Copy exactly, and only, the lines from the one containing "Open the eye monitoring sidebar icon" through the last line of the records below.

Stored items:

---

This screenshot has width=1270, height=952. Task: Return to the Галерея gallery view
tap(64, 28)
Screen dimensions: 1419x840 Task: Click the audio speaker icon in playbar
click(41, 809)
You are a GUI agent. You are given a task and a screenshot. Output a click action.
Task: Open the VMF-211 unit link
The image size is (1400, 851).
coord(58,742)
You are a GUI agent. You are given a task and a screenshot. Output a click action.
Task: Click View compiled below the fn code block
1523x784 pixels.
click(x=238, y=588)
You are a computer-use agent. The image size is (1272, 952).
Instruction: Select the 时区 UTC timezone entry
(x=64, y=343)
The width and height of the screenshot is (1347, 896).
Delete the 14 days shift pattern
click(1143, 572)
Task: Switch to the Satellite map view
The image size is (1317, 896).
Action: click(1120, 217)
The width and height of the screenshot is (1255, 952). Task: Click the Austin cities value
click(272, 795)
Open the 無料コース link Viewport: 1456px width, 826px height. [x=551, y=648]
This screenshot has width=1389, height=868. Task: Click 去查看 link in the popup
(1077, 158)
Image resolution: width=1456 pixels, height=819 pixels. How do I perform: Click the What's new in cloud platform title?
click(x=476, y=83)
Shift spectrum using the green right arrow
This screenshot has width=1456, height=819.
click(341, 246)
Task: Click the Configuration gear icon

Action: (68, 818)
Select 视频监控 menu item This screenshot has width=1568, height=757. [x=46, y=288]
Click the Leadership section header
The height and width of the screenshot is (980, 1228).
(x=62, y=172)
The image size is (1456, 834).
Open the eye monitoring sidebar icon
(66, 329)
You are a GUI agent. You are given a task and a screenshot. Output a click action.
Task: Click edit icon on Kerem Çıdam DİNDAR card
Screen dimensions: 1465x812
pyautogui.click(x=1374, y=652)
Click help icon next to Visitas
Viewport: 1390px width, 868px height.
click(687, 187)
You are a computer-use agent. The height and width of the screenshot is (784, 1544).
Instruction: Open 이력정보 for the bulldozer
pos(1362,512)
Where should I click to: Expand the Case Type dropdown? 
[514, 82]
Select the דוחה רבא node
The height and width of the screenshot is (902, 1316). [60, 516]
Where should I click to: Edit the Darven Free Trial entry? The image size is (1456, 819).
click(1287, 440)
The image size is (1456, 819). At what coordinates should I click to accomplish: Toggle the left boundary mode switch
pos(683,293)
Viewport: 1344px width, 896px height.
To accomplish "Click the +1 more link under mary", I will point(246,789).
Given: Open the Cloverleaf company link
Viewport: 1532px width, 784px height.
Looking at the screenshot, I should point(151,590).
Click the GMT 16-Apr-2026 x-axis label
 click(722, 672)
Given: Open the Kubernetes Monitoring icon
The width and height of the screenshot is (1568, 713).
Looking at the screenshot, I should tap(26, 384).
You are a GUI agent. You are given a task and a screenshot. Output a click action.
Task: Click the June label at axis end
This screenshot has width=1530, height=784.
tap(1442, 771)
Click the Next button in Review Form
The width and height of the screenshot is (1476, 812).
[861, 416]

---

Exercise solution:
Open the eye monitoring sidebar icon
(66, 329)
You are a GUI agent. You are given a task and a screenshot. Output a click action.
Task: Click edit icon on Kerem Çıdam DİNDAR card
Screen dimensions: 1465x812
pyautogui.click(x=1374, y=652)
Click help icon next to Visitas
Viewport: 1390px width, 868px height.
click(687, 187)
You are a computer-use agent. The height and width of the screenshot is (784, 1544).
Instruction: Open 이력정보 for the bulldozer
pos(1362,512)
Where should I click to: Expand the Case Type dropdown? 
[514, 82]
Select the דוחה רבא node
The height and width of the screenshot is (902, 1316). [60, 516]
Where should I click to: Edit the Darven Free Trial entry? The image size is (1456, 819).
click(1287, 440)
The image size is (1456, 819). At what coordinates should I click to accomplish: Toggle the left boundary mode switch
pos(683,293)
Viewport: 1344px width, 896px height.
To accomplish "Click the +1 more link under mary", I will point(246,789).
Given: Open the Cloverleaf company link
Viewport: 1532px width, 784px height.
Looking at the screenshot, I should point(151,590).
Click the GMT 16-Apr-2026 x-axis label
 click(722, 672)
Given: Open the Kubernetes Monitoring icon
The width and height of the screenshot is (1568, 713).
Looking at the screenshot, I should tap(26, 384).
You are a GUI agent. You are given a task and a screenshot. Output a click action.
Task: Click the June label at axis end
This screenshot has width=1530, height=784.
tap(1442, 771)
Click the Next button in Review Form
The width and height of the screenshot is (1476, 812).
[861, 416]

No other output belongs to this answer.